Objeto: máquina de costura

Ano: 2023

Região: Bandeirante

História:
Eu sou a Dulcineia. Eu tinha duas histórias pra contar, mas não vou contar não. Vou contar essa, porque me lembrei muito da minha mãe. A outra é do meu pai, mas vou contar essa. Quando foi no dia do meu batizado, os meus padrinhos deram uma máquina de costura pra mim de presente, né? Mas a mamãe ficou usando pra ganhar uns trocadinhos. Pra encurtar mais a história: ela continuou cuidando, zelando dessa máquina.
Quando eu estava moça, garotinha, ela continuava costurando. Não sei quem lembra da época da novela o Direito de Nascer… Um certo dia, uma senhora chegou lá em casa e disse “Dona Teone, a senhora ficou sabendo que a vizinha fulana-de-tal está se separando do marido, porque ela estava costurando pra fora e o marido dela deu uma taca nela?” Aí eu disse, no meio da conversa: “Vixe maria, pois minha mãe costura pra fora direto e meu pai nunca bateu nela.” Apanhei, levei tanto cascudo pra não me meter mais nas conversas dos adultos. Minha inocência era tamanha, que eu não sabia o que era costurar pra fora.
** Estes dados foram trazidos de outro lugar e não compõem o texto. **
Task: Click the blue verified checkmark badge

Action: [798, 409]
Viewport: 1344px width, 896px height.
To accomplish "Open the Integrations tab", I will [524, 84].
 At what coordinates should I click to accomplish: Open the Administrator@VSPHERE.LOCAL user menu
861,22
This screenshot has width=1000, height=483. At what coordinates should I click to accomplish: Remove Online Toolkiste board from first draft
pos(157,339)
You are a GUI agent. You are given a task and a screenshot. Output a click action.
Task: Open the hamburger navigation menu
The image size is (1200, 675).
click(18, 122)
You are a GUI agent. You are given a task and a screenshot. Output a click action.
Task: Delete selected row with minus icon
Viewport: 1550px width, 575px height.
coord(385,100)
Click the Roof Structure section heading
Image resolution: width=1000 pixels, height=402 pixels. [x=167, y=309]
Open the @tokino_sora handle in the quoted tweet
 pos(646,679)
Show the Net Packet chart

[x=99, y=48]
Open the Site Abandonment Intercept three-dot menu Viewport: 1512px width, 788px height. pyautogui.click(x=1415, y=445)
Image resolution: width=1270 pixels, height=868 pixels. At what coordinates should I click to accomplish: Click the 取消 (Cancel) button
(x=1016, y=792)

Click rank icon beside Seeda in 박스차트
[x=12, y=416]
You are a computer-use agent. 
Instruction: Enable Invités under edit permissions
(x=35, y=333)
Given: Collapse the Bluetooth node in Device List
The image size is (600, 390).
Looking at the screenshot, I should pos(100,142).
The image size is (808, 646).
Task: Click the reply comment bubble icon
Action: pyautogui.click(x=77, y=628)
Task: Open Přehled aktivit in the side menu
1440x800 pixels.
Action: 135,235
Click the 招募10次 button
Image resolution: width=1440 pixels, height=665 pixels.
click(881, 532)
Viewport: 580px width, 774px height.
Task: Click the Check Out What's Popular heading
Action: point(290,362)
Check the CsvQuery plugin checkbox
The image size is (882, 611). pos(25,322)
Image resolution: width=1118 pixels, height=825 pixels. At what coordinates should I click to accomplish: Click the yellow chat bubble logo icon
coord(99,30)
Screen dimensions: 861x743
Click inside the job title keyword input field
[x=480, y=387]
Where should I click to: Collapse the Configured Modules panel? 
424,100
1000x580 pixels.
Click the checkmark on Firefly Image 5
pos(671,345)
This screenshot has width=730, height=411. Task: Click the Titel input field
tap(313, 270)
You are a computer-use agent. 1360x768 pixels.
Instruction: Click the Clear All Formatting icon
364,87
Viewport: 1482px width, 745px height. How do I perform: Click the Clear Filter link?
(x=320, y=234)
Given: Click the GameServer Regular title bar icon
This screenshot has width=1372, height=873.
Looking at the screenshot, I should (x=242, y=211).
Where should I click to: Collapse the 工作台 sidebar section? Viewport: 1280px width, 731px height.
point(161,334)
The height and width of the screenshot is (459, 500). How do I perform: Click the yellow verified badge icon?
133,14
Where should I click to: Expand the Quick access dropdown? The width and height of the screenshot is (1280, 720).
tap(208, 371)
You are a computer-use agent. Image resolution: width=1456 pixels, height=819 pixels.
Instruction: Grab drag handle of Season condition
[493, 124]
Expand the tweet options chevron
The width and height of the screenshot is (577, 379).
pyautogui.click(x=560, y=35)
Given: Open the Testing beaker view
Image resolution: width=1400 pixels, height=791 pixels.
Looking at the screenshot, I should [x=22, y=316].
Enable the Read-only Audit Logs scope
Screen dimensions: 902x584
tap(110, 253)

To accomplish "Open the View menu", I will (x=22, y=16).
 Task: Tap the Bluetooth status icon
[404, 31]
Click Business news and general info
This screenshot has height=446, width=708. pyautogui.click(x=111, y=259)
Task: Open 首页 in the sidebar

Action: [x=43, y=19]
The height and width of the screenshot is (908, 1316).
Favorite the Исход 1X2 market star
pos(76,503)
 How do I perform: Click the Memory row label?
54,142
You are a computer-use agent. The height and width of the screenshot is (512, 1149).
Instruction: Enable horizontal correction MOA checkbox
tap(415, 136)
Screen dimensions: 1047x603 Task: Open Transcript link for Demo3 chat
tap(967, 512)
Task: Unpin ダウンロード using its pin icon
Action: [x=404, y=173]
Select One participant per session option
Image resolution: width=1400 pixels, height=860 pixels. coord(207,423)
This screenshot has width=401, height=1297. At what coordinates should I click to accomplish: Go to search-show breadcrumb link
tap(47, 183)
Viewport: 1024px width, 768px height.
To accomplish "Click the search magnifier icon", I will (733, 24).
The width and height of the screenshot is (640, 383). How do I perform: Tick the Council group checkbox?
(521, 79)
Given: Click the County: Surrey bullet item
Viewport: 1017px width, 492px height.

Mas costurar pra fora, lá no Nordeste, era traição e eu não sabia. Apanhei pra não me meter nas histórias dos adultos.
A do meu pai foi assim: Lá no nordeste, tem aqueles caminhões que levam leite. Neles vêm aquelas senhoras com a roupa parecida com a da Lurdes. Aí elas descem do carro. E meu pai sempre ficava de manhã andando na calçada, pra lá e pra cá, vendo chegar esses caminhõezinhos de leiteiro. A mulher, quando desceu, deu um pulo. Quando ela pulou, o vestido dela subiu. E ela perguntou pro meu pai: “O senhor viu a minha ligeireza?”E ele disse: “Não sabia que tinha mudado de nome, não.”